Revise everything from the line containing "This screenshot has width=640, height=370." down to the line containing "point(148,188)" by changing "How do I perform" to "How can I do", and write out only those lines with nothing else altered.

─── Rows ───

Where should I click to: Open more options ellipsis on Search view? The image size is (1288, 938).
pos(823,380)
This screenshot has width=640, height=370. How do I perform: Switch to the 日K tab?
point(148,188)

───
─── Rows ───

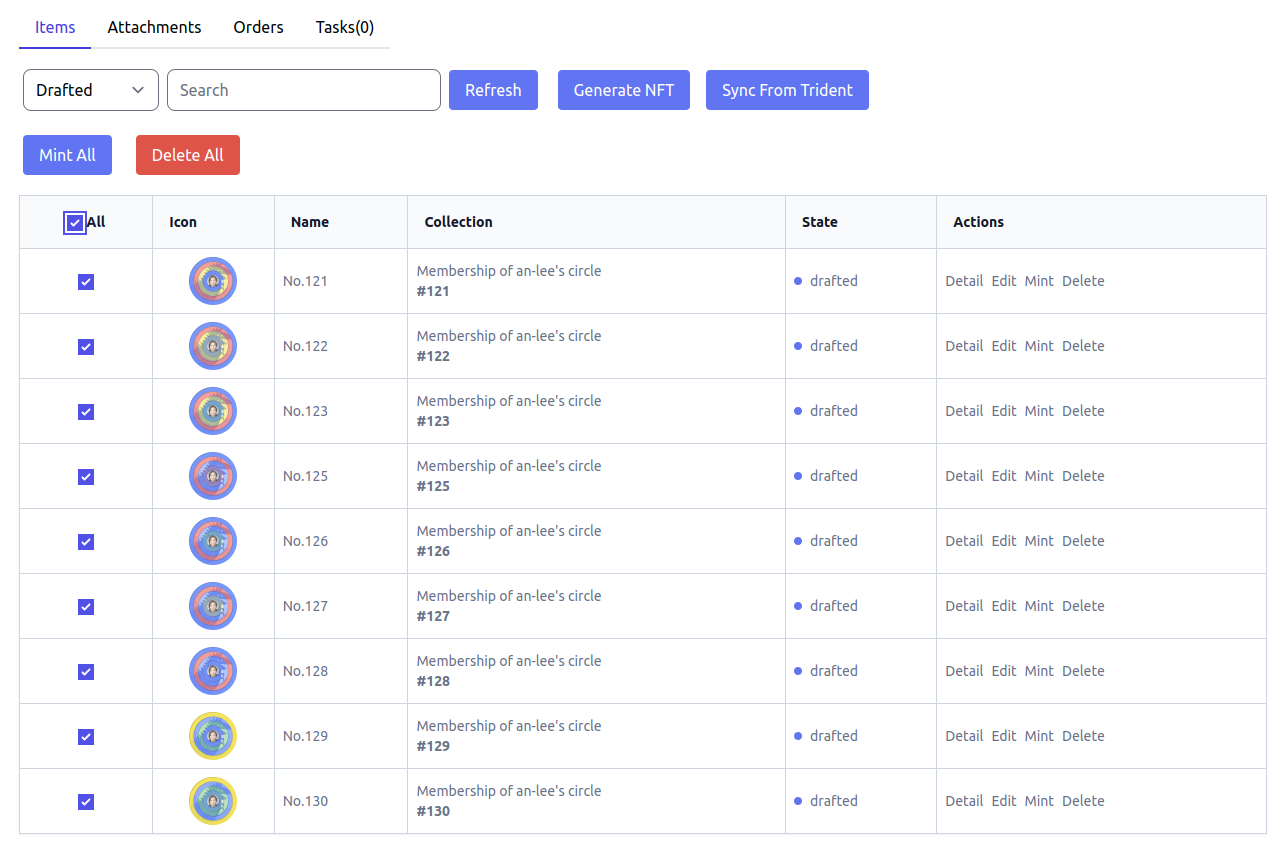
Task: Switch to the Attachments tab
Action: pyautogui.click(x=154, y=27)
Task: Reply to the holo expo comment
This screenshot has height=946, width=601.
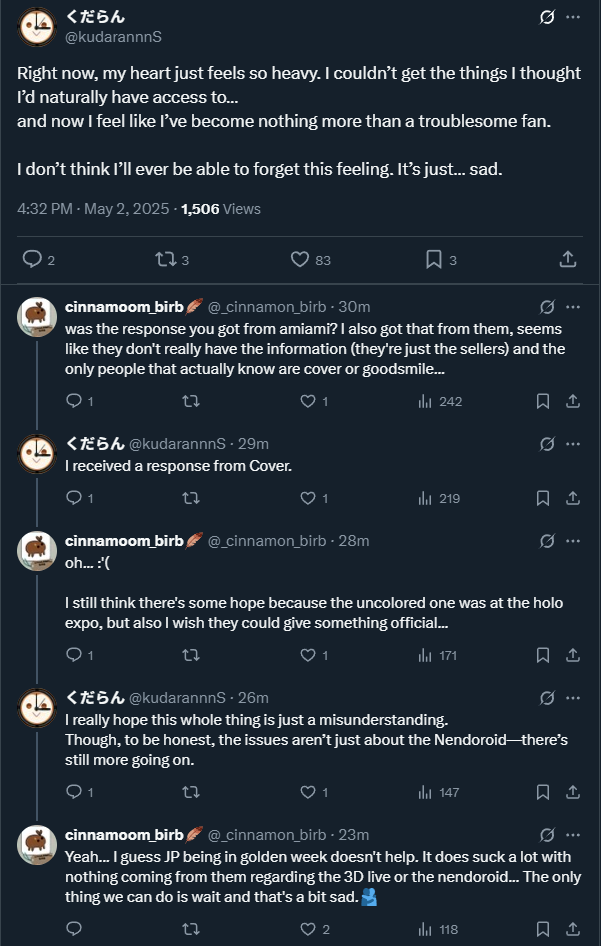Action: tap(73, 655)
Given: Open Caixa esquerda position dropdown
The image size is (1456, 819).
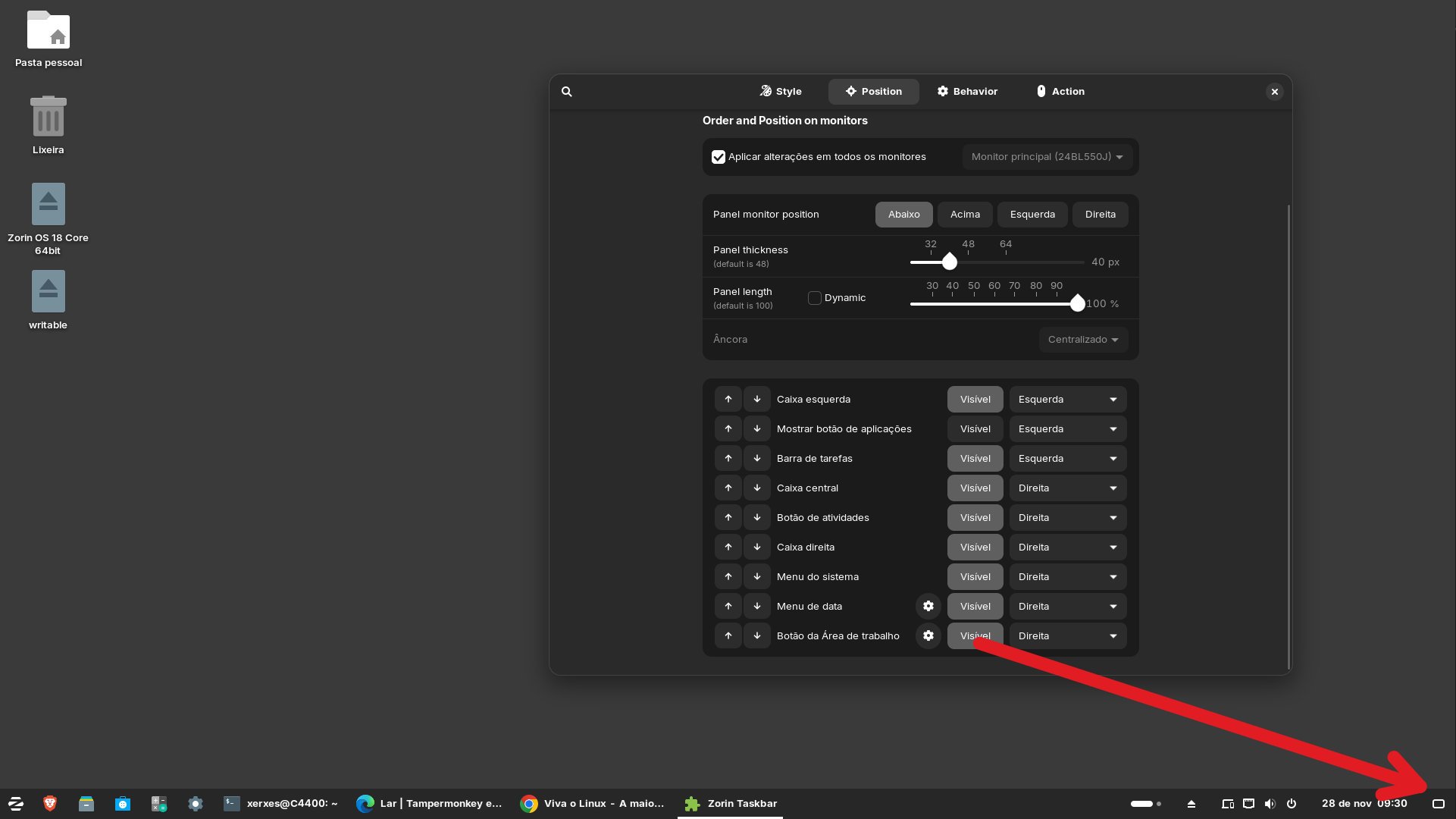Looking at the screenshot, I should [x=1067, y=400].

───

Expected answer
This screenshot has width=640, height=370. How can I do: Switch to the 日K tab?
point(148,188)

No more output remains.